• **SET PROBLEM**
In the listing, switch "sidebar" to "side menu" in everything from the line containing "Screen dimensions: 1319x1037" down to the line containing "Action: [x=56, y=135]". Give back only those lines with nothing else changed, and leave out the pictures.
**** TASK INPUTS ****
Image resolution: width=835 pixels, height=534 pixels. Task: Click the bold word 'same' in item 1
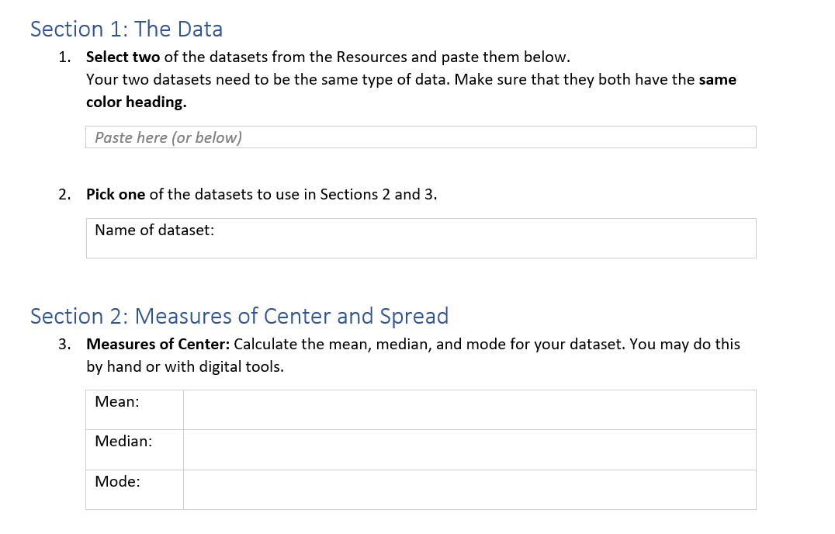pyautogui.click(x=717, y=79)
****
**** TASK INPUTS ****
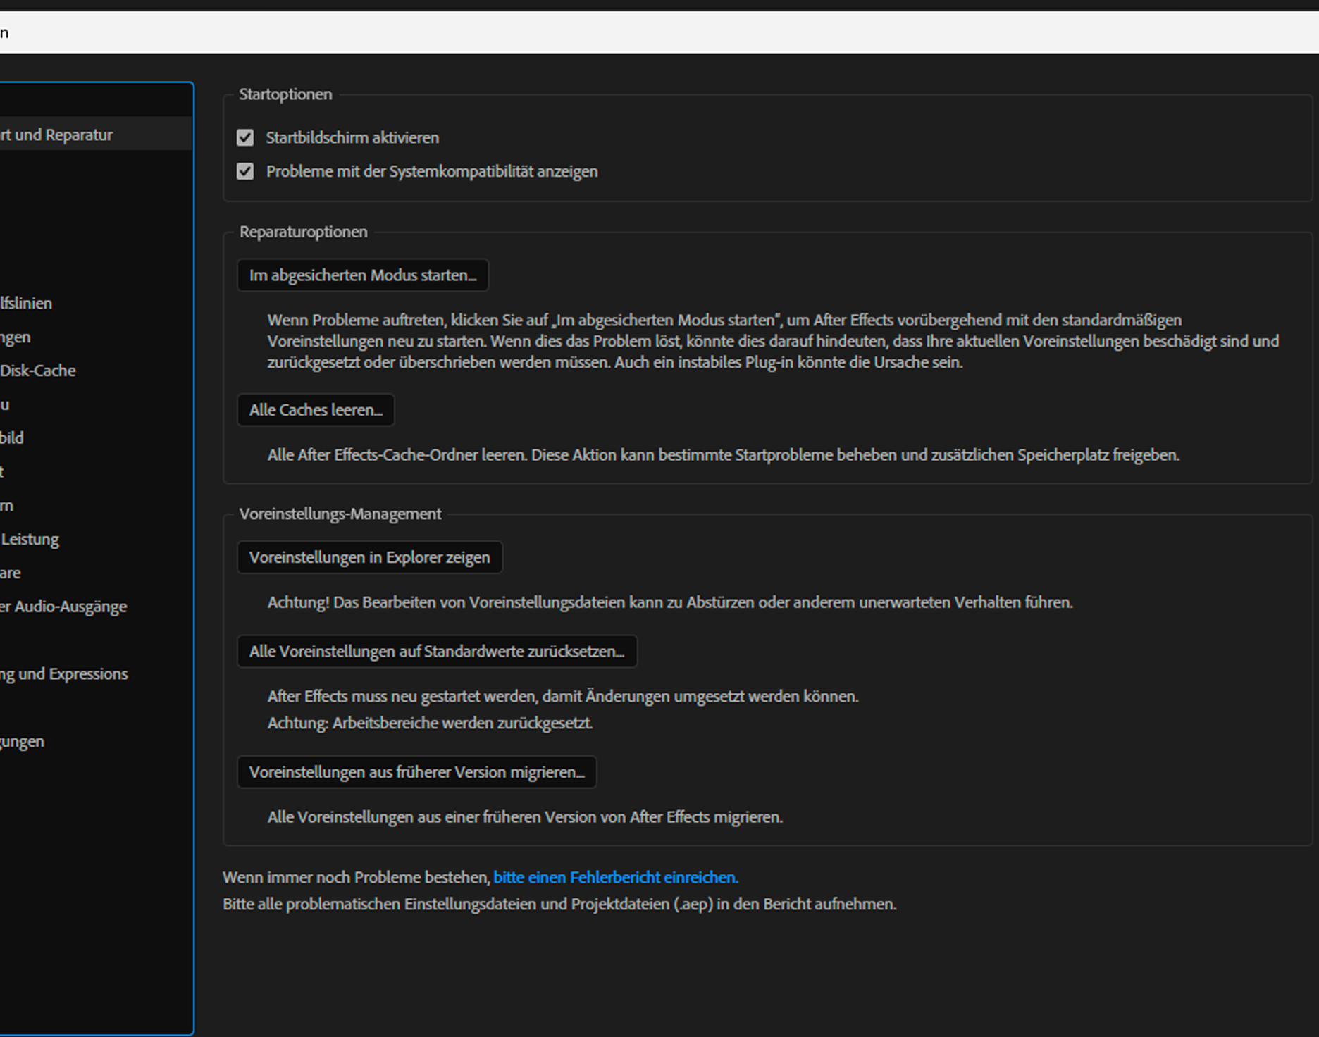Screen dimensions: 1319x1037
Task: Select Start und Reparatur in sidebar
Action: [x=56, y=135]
****
• **EXERCISE RESPONSE**
Screen dimensions: 1319x1037
Task: Select Start und Reparatur in side menu
Action: [x=56, y=135]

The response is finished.